= Dominion Herbal College =

Herbalist school in Burnaby, Canada

Dominion Herbal College is North America's oldest school of herbal medicine founded in 1926 in British Columbia, Canada by Dr. Herbert Nowell. Dominion Herbal College is a post-secondary institution accredited by the Private Career Training Institutions Agency (PCTIA) offering online and distance education programs.

== Notable alumni ==
- Ella Birzneck — President (1962–1987)
- Ryan Drum
- John Christopher
- Bernard Jensen
- Earl Mindell
- Cascade Anderson Geller
- Debra St. Claire

== History and educational programs ==
Dominion Herbal College was founded in Vancouver, British Columbia, Canada in 1926 by naturopathic physician Dr. Herbert Nowell who taught botanical medicine to medical doctors prior to 1918 when such medicine was accepted and practiced by the medical profession. Dr. Nowell’s knowledge in herbal medicine was admired and appreciated by doctors in the United Kingdom, Canada and the United States.

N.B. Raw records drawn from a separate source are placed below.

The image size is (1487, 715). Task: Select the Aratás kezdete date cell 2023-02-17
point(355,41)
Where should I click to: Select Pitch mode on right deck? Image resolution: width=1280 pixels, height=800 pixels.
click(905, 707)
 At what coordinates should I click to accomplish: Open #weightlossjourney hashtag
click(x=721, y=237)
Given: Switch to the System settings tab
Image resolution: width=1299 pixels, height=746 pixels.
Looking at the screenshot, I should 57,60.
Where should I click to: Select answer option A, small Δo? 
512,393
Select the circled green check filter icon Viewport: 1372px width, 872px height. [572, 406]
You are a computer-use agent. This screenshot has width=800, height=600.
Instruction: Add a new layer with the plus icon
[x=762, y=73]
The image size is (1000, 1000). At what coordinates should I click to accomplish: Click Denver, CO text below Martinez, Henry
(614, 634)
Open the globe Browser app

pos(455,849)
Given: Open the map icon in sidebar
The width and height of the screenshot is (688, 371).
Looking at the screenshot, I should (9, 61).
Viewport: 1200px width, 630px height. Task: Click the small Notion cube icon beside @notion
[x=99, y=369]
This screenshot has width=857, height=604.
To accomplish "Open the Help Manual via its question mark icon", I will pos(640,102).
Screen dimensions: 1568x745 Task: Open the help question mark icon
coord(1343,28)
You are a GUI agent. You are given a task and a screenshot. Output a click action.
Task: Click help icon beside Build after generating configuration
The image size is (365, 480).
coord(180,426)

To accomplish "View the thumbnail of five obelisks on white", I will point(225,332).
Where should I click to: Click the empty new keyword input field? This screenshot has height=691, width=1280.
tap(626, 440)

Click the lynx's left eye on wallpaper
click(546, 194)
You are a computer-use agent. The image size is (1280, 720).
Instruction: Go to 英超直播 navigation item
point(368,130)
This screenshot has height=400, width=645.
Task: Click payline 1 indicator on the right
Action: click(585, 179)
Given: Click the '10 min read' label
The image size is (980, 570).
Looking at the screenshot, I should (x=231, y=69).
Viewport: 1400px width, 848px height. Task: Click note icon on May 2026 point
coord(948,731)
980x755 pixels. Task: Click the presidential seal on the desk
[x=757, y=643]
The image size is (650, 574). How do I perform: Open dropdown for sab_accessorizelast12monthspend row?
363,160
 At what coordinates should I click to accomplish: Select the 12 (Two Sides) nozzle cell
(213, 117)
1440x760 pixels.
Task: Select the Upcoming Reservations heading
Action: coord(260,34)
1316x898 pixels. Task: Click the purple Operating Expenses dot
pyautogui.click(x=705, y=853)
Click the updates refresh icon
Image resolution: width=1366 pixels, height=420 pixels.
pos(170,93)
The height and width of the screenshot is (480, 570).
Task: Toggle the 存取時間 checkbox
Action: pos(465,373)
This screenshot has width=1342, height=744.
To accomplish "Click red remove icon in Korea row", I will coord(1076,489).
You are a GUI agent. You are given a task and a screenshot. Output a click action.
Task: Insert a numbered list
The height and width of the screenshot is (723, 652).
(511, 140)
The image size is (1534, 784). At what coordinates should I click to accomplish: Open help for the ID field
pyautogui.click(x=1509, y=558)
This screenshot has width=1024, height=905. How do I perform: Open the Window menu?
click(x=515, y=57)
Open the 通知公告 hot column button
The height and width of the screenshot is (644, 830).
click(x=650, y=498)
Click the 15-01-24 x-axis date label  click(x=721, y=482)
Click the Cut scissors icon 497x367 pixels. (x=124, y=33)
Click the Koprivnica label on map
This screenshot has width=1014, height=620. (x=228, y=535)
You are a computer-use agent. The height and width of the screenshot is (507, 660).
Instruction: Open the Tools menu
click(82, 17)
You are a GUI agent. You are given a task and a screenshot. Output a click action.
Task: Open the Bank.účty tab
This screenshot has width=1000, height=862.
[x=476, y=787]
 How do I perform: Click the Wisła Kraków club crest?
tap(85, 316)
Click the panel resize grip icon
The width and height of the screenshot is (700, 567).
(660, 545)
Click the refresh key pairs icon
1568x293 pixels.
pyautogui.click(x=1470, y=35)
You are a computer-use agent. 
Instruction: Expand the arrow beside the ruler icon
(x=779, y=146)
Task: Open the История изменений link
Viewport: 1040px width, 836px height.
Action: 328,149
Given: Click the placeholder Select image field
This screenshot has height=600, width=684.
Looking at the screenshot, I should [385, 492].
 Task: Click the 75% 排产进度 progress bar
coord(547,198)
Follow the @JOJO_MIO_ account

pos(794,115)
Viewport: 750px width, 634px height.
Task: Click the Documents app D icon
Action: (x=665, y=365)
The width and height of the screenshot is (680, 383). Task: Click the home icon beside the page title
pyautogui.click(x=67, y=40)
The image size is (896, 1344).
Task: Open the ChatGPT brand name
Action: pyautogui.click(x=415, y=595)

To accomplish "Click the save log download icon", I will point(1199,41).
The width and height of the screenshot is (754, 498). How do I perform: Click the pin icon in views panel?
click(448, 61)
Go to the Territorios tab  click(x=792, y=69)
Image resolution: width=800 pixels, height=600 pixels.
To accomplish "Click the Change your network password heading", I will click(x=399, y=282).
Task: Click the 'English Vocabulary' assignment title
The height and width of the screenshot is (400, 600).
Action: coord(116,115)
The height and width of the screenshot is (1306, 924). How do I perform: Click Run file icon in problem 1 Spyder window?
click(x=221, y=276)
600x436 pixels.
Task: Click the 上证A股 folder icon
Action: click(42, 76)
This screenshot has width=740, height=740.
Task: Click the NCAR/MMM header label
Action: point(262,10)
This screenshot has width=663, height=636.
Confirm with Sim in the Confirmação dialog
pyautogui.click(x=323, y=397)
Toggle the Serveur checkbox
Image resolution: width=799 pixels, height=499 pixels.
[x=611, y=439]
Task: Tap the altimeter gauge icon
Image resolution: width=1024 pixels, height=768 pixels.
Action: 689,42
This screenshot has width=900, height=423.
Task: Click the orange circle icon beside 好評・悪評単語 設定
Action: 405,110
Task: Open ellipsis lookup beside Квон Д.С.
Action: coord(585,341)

In 1962 Ella Birzneck, RMT, MH, EP, who apprenticed with Dr. Nowell, continued the tradition and spirit of Dr. Nowell’s love of herbs and natural healing by resurrecting and reorganizing Dominion Herbal College and making the Chartered Herbalist and Master Herbalist Diploma Programs available for study by anyone with a sincere desire to gain real knowledge in the field of Herbal Medicine. In addition to opening Canada’s first health food store near Vancouver, British Columbia, Ella Birzneck was a founder of the Canadian Health Food Association and the Canadian Herbalist’s Association of British Columbia. Since 1987 members of Ella Birzneck’s family have worked to ensure that the original purpose of Dominion Herbal College is maintained.

== Accreditation and memberships ==
Dominion Herbal College is accredited by the Private Career Training Institutions Agency (PCTIA) and holds school or professional memberships with the American Herbalists Guild, the Canadian Herbalist’s Association of British Columbia and the Health Action Network Society. Dominion Herbal College is an EQA Designated Institution by the BC Ministry of Advanced Education. The Education Quality Assurance (EQA) designation is British Columbia, Canada's brand for quality post-secondary education.

Dominion Herbal College is part of the TOEFL iBT® Designated Institutions Network and the IELTS International English Language Testing System. TOEFL is the world's largest English Language Proficiency Test.